トーマス・エドワード・ロレンス(アラビアのロレンス)
8月16日は、“アラビアのロレンス”ことトーマス・エドワード・ロレンス(1888-1935)が生まれた日でした。というわけでロレンスの肖像切手…ではなく、映画『アラビアのロレンス』(1962)の一シーンを用いたイギリス切手(2014)を。
ロレンスの歴史的な評価はいまだに定着していないのではないでしょうか。日本では古典的な名著である中野好夫『アラビアのロレンス』(岩波新書)でも、トルコへのアラブの反乱のキーになる人物で、アラブ諸民族の「解放」の夢を抱いていた一方で、サイクス=ピコ協定など現実には機会主義的外交を繰り返すイギリスの一将校としての位置の矛盾に葛藤する人物としてもすでに描かれていました。

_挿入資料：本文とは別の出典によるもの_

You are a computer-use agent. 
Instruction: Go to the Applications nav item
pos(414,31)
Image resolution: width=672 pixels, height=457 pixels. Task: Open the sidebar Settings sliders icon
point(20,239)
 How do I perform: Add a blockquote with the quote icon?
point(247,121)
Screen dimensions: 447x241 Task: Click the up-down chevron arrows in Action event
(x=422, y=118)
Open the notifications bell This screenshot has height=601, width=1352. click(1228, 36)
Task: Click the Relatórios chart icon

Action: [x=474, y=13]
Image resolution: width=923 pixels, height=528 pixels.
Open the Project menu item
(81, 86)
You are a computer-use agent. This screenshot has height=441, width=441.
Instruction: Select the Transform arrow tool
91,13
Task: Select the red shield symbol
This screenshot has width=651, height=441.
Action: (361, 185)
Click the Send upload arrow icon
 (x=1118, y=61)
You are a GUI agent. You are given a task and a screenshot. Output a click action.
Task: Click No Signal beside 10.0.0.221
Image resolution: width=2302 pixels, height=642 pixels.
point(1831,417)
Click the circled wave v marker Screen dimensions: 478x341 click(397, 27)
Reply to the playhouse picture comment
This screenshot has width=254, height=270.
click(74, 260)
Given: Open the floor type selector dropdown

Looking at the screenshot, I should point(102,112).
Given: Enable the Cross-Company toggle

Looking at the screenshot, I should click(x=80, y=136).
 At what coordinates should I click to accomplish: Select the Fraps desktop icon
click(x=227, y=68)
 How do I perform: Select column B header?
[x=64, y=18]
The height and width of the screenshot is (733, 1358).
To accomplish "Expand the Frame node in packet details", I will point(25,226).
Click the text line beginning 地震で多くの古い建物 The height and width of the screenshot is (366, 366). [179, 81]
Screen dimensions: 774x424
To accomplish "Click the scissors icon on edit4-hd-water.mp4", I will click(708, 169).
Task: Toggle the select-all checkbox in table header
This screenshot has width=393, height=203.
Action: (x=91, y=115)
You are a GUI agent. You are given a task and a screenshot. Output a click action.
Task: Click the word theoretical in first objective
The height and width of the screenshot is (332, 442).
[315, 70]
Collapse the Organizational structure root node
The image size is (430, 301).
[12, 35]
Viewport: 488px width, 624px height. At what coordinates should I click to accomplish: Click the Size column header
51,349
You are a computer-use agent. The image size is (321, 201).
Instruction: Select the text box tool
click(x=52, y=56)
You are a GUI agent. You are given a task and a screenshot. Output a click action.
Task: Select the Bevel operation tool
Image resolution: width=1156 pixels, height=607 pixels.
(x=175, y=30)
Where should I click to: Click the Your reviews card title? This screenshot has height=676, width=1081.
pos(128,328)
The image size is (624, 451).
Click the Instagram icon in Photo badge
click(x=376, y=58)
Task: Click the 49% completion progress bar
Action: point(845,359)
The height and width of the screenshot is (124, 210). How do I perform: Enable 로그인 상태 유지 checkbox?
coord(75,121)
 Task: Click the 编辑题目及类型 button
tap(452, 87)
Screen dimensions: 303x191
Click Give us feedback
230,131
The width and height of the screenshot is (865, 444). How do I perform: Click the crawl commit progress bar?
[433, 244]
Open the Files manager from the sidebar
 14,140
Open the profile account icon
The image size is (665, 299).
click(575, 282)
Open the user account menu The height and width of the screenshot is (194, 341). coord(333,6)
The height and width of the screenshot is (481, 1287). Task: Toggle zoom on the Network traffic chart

中野氏の著作は名文とその洞察力で、歴史的に修正される面があるにせよ、とても面白く、今回、このエントリーを書くために読んでみたのですが、ぐいぐい引き込まれます。切手の題材になったディビッド・リーン監督の『アラビアのロレンス』もまた現代においても名作、しかも断トツの名作の地位は揺るがないと思います。現実のロレンスの評価にはさまざまな修正や新解釈があるかと思いますが、個人的には中野本とリーンの映画は、誰もがかならず読み、見た方がいい名作だと確信しています。
中野好夫氏は、ロレンスを常に、先に述べた外的な(=政治的な)矛盾との葛藤だけではなく、内面にもさまざまな矛盾を抱える人物として描いています。自己承認欲というかいまなら中二病的な拗らせ方と、他方での活動家気質の葛藤は、ロレンスの肉体への自己被虐的なとらえ方と、ホモセクシャル的な嗜好との対照とも絡んで、複雑なロレンス像を今日まで伝えています。そして映画『アラビアのロレンス』もこのさまざまな二面性が同居するロレンス像をダイナミックな映像とともに活写していて、やはり興味が尽きません。